▶ TASK INPUTS
■ ■ ■ ■ ■ ■ ■
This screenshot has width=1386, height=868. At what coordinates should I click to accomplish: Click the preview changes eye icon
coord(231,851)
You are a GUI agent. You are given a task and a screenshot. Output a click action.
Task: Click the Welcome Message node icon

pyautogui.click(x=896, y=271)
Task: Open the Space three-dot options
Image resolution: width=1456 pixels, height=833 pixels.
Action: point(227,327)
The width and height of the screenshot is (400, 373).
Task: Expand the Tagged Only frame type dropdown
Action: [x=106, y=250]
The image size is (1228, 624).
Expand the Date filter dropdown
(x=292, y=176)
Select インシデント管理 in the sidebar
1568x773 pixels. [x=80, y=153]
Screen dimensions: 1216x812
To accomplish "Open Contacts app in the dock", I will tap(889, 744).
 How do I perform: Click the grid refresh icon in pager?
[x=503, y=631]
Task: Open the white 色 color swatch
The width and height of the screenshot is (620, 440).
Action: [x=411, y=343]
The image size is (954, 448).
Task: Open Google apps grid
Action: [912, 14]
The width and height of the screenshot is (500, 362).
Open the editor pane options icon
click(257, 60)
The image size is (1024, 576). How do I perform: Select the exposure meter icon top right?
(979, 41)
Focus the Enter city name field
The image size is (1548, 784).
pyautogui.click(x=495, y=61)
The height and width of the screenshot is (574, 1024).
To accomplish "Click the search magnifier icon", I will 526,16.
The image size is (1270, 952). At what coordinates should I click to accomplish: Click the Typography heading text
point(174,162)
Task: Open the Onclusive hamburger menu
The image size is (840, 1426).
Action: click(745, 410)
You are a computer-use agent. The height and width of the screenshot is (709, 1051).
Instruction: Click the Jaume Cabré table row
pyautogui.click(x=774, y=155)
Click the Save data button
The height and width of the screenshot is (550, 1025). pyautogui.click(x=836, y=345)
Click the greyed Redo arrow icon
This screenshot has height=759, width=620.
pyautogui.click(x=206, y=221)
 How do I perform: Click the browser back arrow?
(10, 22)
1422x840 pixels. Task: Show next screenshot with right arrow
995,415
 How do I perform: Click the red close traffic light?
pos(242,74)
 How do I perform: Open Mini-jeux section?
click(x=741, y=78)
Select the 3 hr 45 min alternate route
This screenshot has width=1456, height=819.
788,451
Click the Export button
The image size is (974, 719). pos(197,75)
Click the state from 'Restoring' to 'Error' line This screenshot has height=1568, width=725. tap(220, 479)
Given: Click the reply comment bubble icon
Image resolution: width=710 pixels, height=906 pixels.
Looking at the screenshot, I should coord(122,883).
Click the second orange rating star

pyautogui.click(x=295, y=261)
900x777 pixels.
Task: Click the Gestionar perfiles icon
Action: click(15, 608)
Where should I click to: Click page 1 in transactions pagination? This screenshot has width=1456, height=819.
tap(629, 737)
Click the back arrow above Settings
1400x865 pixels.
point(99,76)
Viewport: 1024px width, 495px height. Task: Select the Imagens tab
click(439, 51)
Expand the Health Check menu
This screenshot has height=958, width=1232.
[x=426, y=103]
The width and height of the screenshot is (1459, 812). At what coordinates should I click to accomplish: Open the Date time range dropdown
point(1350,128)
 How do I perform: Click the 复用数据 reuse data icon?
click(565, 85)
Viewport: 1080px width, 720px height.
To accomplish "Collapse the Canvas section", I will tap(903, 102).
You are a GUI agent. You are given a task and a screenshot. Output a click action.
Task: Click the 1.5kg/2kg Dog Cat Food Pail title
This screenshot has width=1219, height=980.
■ ■ ■ ■ ■ ■ ■
▶ SET EXERCISE
Render all of the data above as a numbered list, one line per item, omitting blank lines.

▶ SOLUTION FOR THIS PROBLEM
1. This screenshot has width=1386, height=868. At what coordinates should I click to accomplish: Click the preview changes eye icon
2. coord(231,851)
3. You are a GUI agent. You are given a task and a screenshot. Output a click action.
4. Task: Click the Welcome Message node icon
5. pyautogui.click(x=896, y=271)
6. Task: Open the Space three-dot options
7. Image resolution: width=1456 pixels, height=833 pixels.
8. Action: point(227,327)
9. The width and height of the screenshot is (400, 373).
10. Task: Expand the Tagged Only frame type dropdown
11. Action: [x=106, y=250]
12. The image size is (1228, 624).
13. Expand the Date filter dropdown
14. (x=292, y=176)
15. Select インシデント管理 in the sidebar
16. 1568x773 pixels. [x=80, y=153]
17. Screen dimensions: 1216x812
18. To accomplish "Open Contacts app in the dock", I will tap(889, 744).
19.  How do I perform: Click the grid refresh icon in pager?
20. [x=503, y=631]
21. Task: Open the white 色 color swatch
22. The width and height of the screenshot is (620, 440).
23. Action: [x=411, y=343]
24. The image size is (954, 448).
25. Task: Open Google apps grid
26. Action: [912, 14]
27. The width and height of the screenshot is (500, 362).
28. Open the editor pane options icon
29. click(257, 60)
30. The image size is (1024, 576). How do I perform: Select the exposure meter icon top right?
31. (979, 41)
32. Focus the Enter city name field
33. The image size is (1548, 784).
34. pyautogui.click(x=495, y=61)
35. The height and width of the screenshot is (574, 1024).
36. To accomplish "Click the search magnifier icon", I will 526,16.
37. The image size is (1270, 952). At what coordinates should I click to accomplish: Click the Typography heading text
38. point(174,162)
39. Task: Open the Onclusive hamburger menu
40. The image size is (840, 1426).
41. Action: click(745, 410)
42. You are a computer-use agent. The height and width of the screenshot is (709, 1051).
43. Instruction: Click the Jaume Cabré table row
44. pyautogui.click(x=774, y=155)
45. Click the Save data button
46. The height and width of the screenshot is (550, 1025). pyautogui.click(x=836, y=345)
47. Click the greyed Redo arrow icon
48. This screenshot has height=759, width=620.
49. pyautogui.click(x=206, y=221)
50.  How do I perform: Click the browser back arrow?
51. (10, 22)
52. 1422x840 pixels. Task: Show next screenshot with right arrow
53. 995,415
54.  How do I perform: Click the red close traffic light?
55. pos(242,74)
56.  How do I perform: Open Mini-jeux section?
57. click(x=741, y=78)
58. Select the 3 hr 45 min alternate route
59. This screenshot has width=1456, height=819.
60. 788,451
61. Click the Export button
62. The image size is (974, 719). pos(197,75)
63. Click the state from 'Restoring' to 'Error' line This screenshot has height=1568, width=725. tap(220, 479)
64. Given: Click the reply comment bubble icon
65. Image resolution: width=710 pixels, height=906 pixels.
66. Looking at the screenshot, I should coord(122,883).
67. Click the second orange rating star
68. pyautogui.click(x=295, y=261)
69. 900x777 pixels.
70. Task: Click the Gestionar perfiles icon
71. Action: click(15, 608)
72. Where should I click to: Click page 1 in transactions pagination? This screenshot has width=1456, height=819.
73. tap(629, 737)
74. Click the back arrow above Settings
75. 1400x865 pixels.
76. point(99,76)
77. Viewport: 1024px width, 495px height. Task: Select the Imagens tab
78. click(439, 51)
79. Expand the Health Check menu
80. This screenshot has height=958, width=1232.
81. [x=426, y=103]
82. The width and height of the screenshot is (1459, 812). At what coordinates should I click to accomplish: Open the Date time range dropdown
83. point(1350,128)
84.  How do I perform: Click the 复用数据 reuse data icon?
85. click(565, 85)
86. Viewport: 1080px width, 720px height.
87. To accomplish "Collapse the Canvas section", I will tap(903, 102).
88. You are a GUI agent. You are given a task and a screenshot. Output a click action.
89. Task: Click the 1.5kg/2kg Dog Cat Food Pail title
90. This screenshot has width=1219, height=980.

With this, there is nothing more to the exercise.